Query Rewriting in Search Engines by Hugh Williams was mentioned in Amazon CloudSearch, Elastic Search as a Service by Jeff Dalton. (You need to read Jeff’s comments on Amazon Cloudsearch but onto query rewriting.)
From the post:
There’s countless information on search ranking – creating ranking functions, and their factors such as PageRank and text. Query rewriting is less conspicuous but equally important. Our experience at eBay is that query rewriting has the potential to deliver as much improvement to search as core ranking, and that’s what I’ve seen and heard at other companies.
What is query rewriting?
Let’s start with an example. Suppose a user queries for Gucci handbags at eBay. If we take this literally, the results will be those that have the words Gucci and handbags somewhere in the matching documents.

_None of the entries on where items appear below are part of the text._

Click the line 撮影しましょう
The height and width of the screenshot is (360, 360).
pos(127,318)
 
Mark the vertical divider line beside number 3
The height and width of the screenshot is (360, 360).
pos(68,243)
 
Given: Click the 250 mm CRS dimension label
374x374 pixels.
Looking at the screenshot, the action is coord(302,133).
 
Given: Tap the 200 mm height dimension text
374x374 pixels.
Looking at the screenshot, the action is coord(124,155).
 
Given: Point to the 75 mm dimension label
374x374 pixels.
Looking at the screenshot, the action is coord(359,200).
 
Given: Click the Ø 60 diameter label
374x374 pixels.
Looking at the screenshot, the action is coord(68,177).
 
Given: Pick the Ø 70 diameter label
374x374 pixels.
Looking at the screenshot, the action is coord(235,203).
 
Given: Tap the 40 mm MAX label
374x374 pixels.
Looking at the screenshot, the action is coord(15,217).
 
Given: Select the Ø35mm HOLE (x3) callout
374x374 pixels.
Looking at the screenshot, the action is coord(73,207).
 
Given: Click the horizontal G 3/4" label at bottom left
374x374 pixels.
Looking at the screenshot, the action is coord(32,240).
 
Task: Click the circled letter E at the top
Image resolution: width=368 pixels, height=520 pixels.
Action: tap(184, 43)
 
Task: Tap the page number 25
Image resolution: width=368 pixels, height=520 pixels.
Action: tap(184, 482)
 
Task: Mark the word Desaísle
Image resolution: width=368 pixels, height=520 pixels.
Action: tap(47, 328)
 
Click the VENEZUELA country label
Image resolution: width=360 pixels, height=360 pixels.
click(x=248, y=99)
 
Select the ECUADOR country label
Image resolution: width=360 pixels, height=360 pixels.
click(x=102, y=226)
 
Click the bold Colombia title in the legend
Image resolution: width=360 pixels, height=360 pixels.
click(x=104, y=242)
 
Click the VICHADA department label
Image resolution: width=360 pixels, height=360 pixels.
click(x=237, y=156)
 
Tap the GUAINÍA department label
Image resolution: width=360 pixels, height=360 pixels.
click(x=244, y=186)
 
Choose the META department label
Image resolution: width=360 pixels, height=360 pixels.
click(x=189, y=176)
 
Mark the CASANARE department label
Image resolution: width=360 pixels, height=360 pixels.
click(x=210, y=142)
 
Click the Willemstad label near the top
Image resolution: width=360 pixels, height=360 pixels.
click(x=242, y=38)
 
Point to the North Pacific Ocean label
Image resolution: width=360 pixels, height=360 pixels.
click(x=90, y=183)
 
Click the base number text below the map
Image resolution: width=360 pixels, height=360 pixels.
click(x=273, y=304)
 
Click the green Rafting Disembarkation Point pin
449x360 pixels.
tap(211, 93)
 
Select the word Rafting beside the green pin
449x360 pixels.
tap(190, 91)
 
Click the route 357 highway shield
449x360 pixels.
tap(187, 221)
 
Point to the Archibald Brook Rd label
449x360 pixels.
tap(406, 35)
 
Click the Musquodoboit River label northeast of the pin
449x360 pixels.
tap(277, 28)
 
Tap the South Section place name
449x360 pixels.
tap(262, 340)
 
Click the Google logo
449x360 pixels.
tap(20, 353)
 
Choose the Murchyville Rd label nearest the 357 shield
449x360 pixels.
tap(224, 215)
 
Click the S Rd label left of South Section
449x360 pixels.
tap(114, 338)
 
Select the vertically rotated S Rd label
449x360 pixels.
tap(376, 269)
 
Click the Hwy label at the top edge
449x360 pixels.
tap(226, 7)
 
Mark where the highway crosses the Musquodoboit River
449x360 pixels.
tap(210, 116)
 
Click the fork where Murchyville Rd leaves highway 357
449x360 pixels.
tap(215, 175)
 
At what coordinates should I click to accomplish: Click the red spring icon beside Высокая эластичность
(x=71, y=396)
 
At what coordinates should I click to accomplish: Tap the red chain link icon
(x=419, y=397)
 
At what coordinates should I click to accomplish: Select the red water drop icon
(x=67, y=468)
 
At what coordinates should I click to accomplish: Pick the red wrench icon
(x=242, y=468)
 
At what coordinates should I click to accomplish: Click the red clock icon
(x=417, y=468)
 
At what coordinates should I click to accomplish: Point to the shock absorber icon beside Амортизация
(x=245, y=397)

Unfortunately, many great answers aren’t returned. Why?
Consider a document that contains Gucci and handbag, but never uses the plural handbags. It won’t match the query, and won’t be returned. Same story if the document contains Gucci and purse (rather than handbag). And again for a document that contains Gucci but doesn’t contain handbags or a synonym – instead it’s tagged in the “handbags” category on eBay; the user implicitly assumed it’d be returned when a buyer types Gucci handbags as their query.
To solve this problem, we need to do one of two things: add words to the documents so that they match other queries, or add words to the queries so that they match other documents. Query rewriting is the latter approach, and that’s the topic of this post. What I will say about expanding documents is there are tradeoffs: it’s always smart to compute something once in search and store it, rather than compute it for every query, and so there’s a certain attraction to modifying documents once. On the other hand, there are vastly more words in documents than there are words in queries, and doing too much to documents gets expensive and leads to imprecise matching (or returning too many irrelevant documents). I’ve also observed over the years that what works for queries doesn’t always work for documents.
You really need to read the post by Hugh a couple of times.
Query rewriting is approaching the problem of subject identity from the other side of topic maps.
Topic maps collect different identifiers for a subject as a basis for “merging”.
Query rewriting changes a query so it specifies different identifiers for a subject.
Let me try to draw a graphic for you (my graphic skills are crude at best):
I used “/” as an alternative marker for topic maps to illustrate that matching any identifier returns all of them. For query rewrite, the “+” sign indicates that each identifier is searched for in addition to the others.
The result is the same set of identifiers and results from using them on a query set.
From a different point of view.